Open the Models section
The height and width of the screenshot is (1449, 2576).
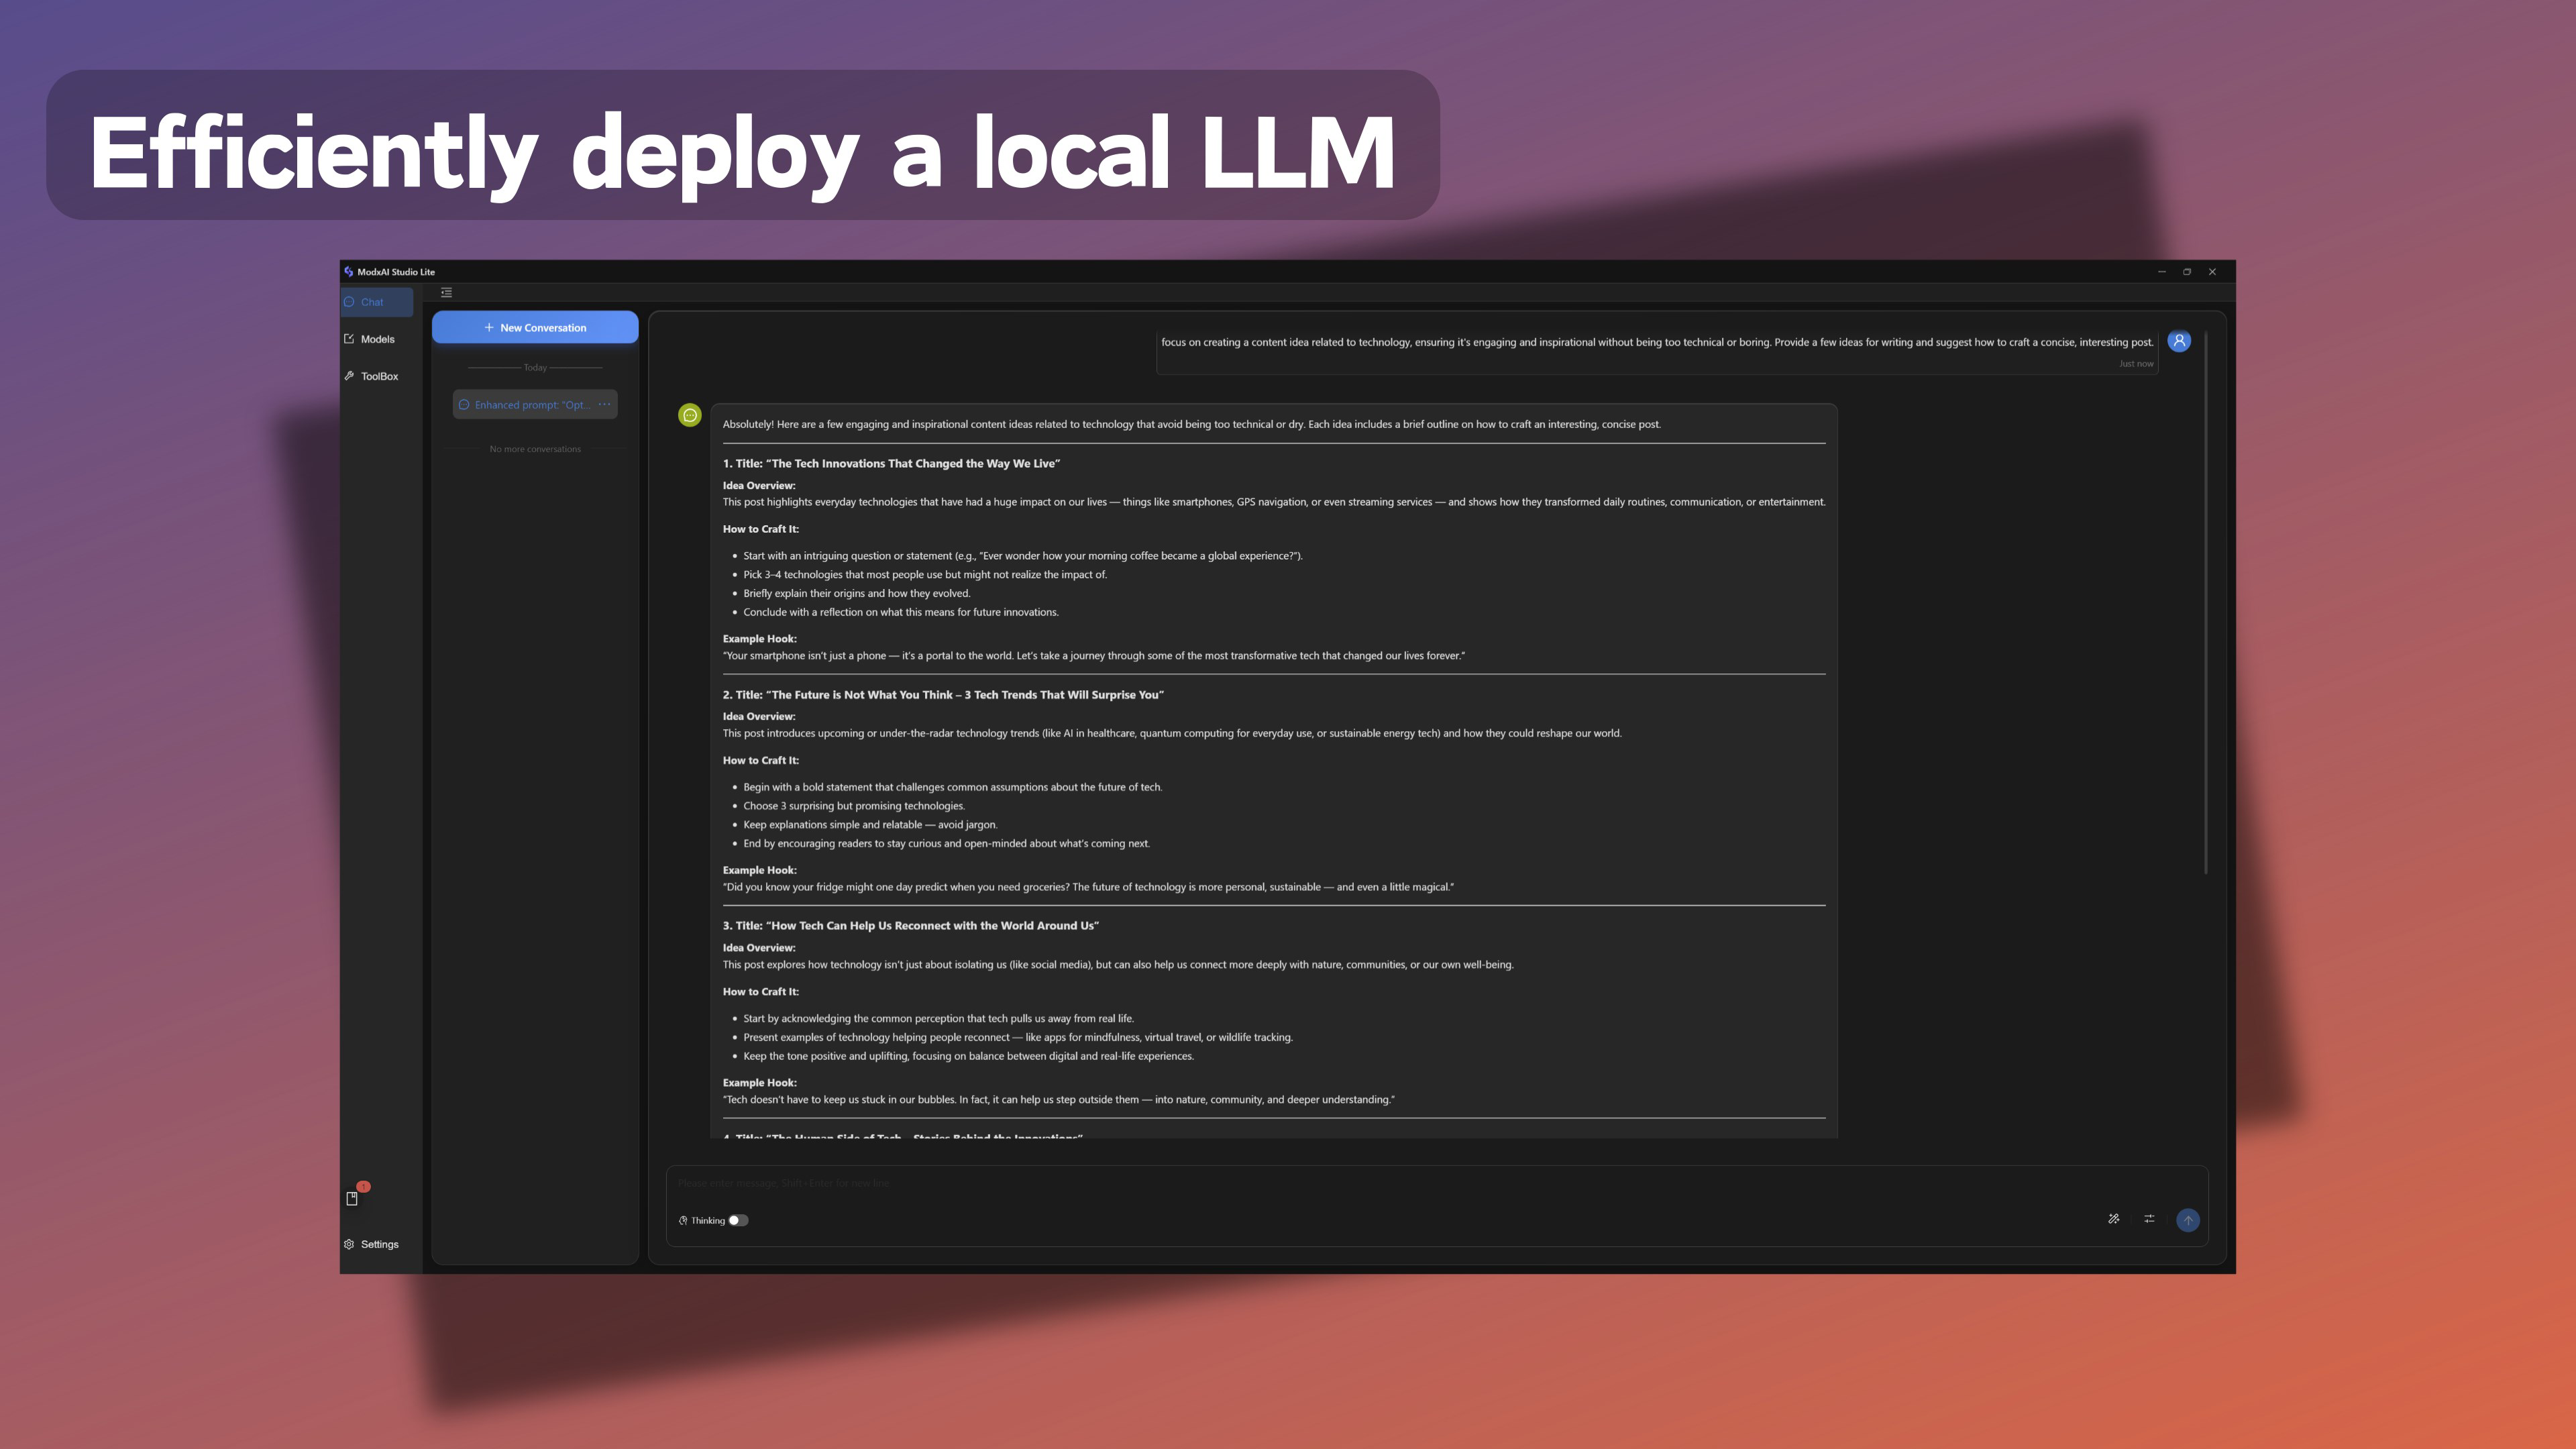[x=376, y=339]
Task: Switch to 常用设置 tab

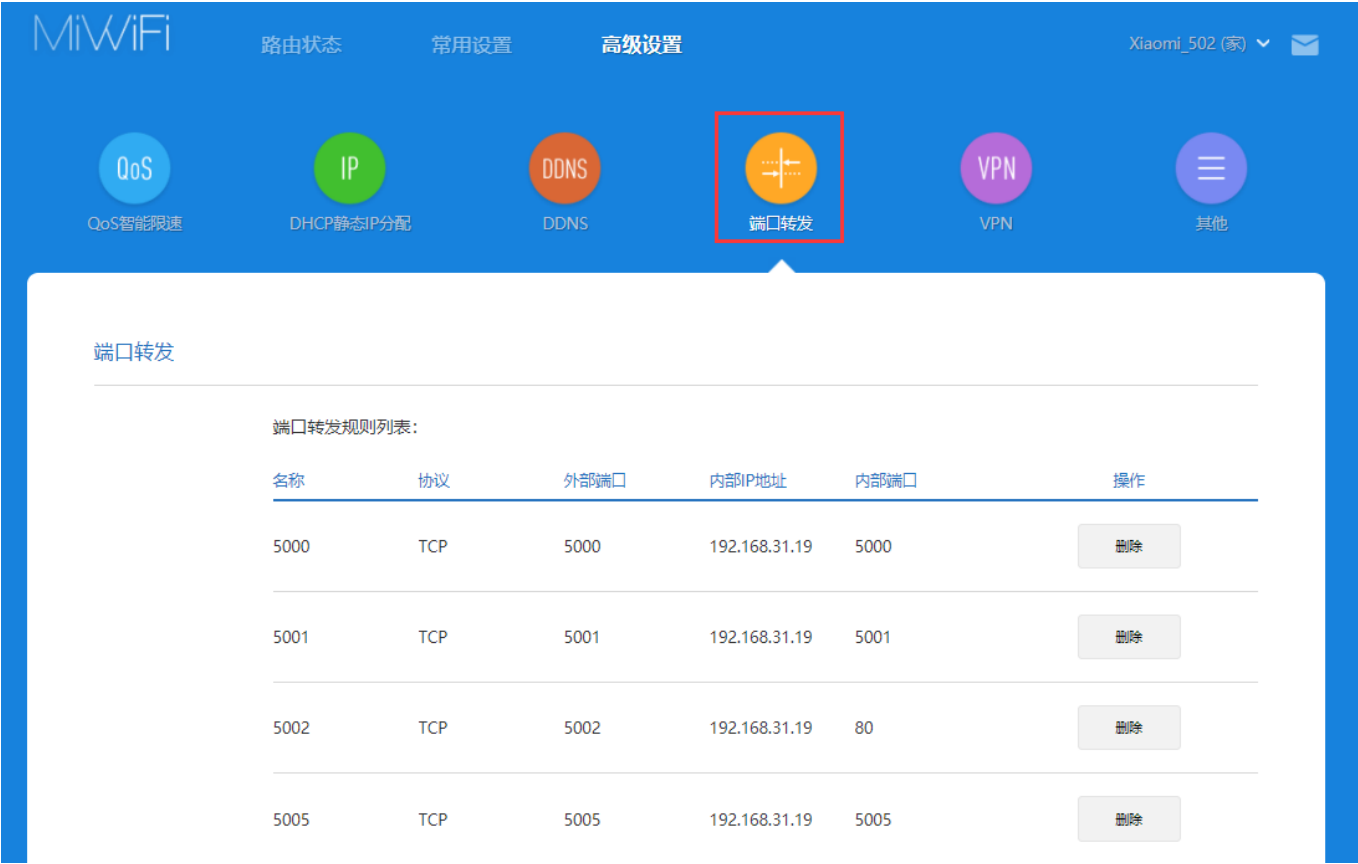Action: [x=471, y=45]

...

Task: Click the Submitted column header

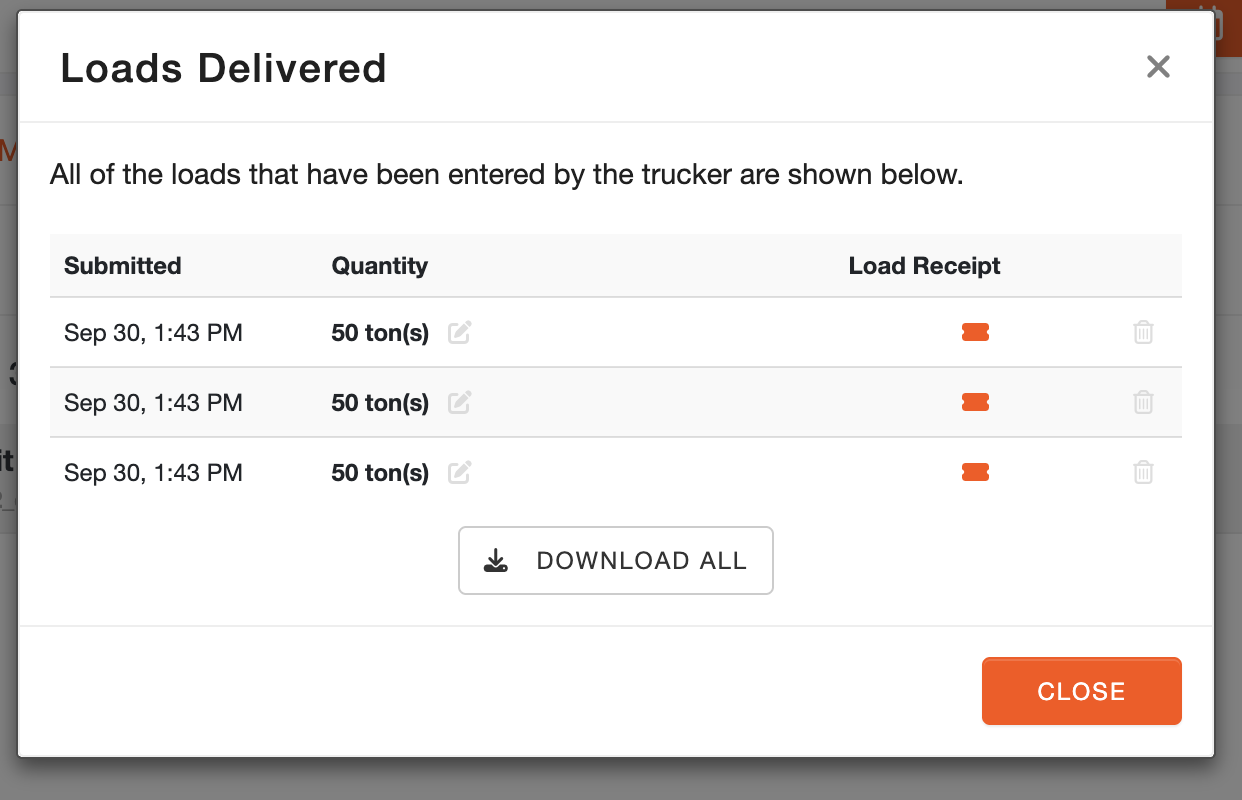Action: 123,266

#### WHAT TO PRODUCE
Reproduce word for word every line from the one containing "Open the Models section" through the one containing "Action: [x=471, y=45]", with both of those lines included. Leave the pictures out of the reproduction.

#### FULL OUTPUT
Open the Models section
The height and width of the screenshot is (1449, 2576).
[x=376, y=339]
Task: Switch to 常用设置 tab

Action: [x=471, y=45]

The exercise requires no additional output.